1) The Raging Sherpas – Shea Dixon: (4-1) An odd spot to be in, but the Sherpas dropped a game this weekend and remain at the number one spot. The Sherpas were involved in their first slugfest of the season, coming out on the losing end of the affair to Kastanos, 71-65. Tom Brady has proven he is one of the best QB’s to have running the team, and the LT to boot isn’t bad. What is troubling is that the Cowboys are winning, and doing it without Terrell Owens and Marion Barber III. T.O. should soon get the balls back his way, but it seems the Cowboys will not get over Jones-Barber III splitting time. Brandon Marshall and Calvin Johnson have both been somewhat reliable as a second WR, but there is need for improvement.
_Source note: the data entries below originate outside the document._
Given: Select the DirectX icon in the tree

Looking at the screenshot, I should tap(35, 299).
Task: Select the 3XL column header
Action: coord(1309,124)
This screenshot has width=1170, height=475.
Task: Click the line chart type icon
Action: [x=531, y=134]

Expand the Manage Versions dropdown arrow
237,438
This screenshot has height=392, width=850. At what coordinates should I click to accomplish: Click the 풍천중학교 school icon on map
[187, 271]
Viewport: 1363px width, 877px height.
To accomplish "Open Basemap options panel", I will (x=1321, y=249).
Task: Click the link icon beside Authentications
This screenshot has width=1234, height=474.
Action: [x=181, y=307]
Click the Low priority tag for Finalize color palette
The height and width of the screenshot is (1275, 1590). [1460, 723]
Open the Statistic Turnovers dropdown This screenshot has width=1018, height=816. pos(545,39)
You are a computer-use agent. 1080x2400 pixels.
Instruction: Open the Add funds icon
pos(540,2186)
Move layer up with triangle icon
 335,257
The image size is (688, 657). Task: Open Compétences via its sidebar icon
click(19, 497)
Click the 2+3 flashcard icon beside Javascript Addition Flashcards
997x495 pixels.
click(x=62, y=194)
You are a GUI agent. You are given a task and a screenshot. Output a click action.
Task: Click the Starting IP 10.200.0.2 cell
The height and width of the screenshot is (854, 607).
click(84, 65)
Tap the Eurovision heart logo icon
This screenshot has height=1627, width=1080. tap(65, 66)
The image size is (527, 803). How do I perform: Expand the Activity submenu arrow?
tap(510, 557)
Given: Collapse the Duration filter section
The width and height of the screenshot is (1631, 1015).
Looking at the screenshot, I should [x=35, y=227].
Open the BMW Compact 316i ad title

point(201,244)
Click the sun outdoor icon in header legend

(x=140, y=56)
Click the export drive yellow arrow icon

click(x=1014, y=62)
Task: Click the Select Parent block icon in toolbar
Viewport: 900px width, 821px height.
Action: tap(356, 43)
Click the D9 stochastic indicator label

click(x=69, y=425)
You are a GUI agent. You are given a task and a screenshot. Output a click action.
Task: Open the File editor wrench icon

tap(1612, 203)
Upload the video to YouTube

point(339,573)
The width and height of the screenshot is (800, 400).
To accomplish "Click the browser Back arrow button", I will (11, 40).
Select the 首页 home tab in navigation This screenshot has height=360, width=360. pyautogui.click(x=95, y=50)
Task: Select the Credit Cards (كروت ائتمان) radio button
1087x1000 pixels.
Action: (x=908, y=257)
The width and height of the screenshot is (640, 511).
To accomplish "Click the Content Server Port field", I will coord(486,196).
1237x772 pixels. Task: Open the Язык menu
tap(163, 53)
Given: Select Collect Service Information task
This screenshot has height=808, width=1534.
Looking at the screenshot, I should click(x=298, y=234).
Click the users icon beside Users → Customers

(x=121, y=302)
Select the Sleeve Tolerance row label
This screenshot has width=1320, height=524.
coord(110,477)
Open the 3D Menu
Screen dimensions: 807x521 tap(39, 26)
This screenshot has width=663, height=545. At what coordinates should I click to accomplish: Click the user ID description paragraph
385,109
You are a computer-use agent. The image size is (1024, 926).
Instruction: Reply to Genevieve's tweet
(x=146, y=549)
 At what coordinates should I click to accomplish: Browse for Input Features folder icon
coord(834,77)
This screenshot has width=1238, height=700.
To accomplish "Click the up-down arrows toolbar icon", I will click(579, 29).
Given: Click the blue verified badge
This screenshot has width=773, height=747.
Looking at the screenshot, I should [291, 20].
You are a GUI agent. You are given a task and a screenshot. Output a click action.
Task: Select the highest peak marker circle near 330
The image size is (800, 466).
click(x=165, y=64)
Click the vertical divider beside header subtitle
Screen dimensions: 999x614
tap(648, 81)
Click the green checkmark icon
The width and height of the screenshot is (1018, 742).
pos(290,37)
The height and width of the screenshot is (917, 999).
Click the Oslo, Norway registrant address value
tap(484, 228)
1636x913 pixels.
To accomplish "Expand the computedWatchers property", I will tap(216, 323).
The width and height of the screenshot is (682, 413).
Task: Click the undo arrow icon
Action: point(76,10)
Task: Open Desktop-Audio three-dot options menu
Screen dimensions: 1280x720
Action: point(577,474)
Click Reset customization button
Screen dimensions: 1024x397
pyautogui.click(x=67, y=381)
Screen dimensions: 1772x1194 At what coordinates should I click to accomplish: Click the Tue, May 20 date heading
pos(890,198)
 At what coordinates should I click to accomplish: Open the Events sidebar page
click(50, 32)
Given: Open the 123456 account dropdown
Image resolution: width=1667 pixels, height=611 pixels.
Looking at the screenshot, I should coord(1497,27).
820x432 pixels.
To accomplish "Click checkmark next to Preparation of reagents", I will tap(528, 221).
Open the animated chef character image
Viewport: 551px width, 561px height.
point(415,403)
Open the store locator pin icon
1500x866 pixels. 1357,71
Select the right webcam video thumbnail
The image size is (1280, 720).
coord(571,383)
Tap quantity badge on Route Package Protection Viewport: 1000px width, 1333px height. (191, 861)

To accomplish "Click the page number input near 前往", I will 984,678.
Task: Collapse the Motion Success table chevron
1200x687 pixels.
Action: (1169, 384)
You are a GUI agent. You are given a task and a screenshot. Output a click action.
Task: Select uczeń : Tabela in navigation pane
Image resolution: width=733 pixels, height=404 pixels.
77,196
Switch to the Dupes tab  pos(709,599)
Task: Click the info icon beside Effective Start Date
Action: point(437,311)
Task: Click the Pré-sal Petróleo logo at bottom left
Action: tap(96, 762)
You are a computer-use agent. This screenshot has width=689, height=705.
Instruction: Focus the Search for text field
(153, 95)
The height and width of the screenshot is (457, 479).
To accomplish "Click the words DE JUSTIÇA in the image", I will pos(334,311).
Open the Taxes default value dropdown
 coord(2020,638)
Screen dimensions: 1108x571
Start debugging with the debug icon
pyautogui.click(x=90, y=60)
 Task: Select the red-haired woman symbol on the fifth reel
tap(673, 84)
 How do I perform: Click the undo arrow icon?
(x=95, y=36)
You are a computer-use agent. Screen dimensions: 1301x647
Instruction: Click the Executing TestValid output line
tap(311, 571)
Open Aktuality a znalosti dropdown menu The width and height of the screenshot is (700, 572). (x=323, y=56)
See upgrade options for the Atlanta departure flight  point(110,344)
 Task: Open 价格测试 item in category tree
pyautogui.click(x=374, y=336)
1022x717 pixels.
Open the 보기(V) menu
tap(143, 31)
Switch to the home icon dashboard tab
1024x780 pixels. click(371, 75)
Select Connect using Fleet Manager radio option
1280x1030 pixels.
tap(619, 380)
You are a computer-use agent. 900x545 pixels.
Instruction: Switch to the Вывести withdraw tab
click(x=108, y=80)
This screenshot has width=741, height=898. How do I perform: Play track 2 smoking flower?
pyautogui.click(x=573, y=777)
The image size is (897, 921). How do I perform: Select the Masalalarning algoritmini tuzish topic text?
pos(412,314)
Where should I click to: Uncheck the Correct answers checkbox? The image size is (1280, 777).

This roster has been one of the most reliable in the league. The Sherpas need to bounce back this week against the Bottom Dwellers, for Chuck Norris comes calling in Week 7.
Last Week’s Ranking: 1
2)
http://youtube.com/watch?v=CQhsrpAZ_a8
You just got punk’d Chuck Norris!
This team might have trouble getting on track this week against Dean, but they will at least be in better health and numbers. This team has started off red hot. Can they keep it up as midseason comes near? Doubt has surrounded this team, but the points still show. On the website that matters in the end, this team is the best in Cowboy Nation.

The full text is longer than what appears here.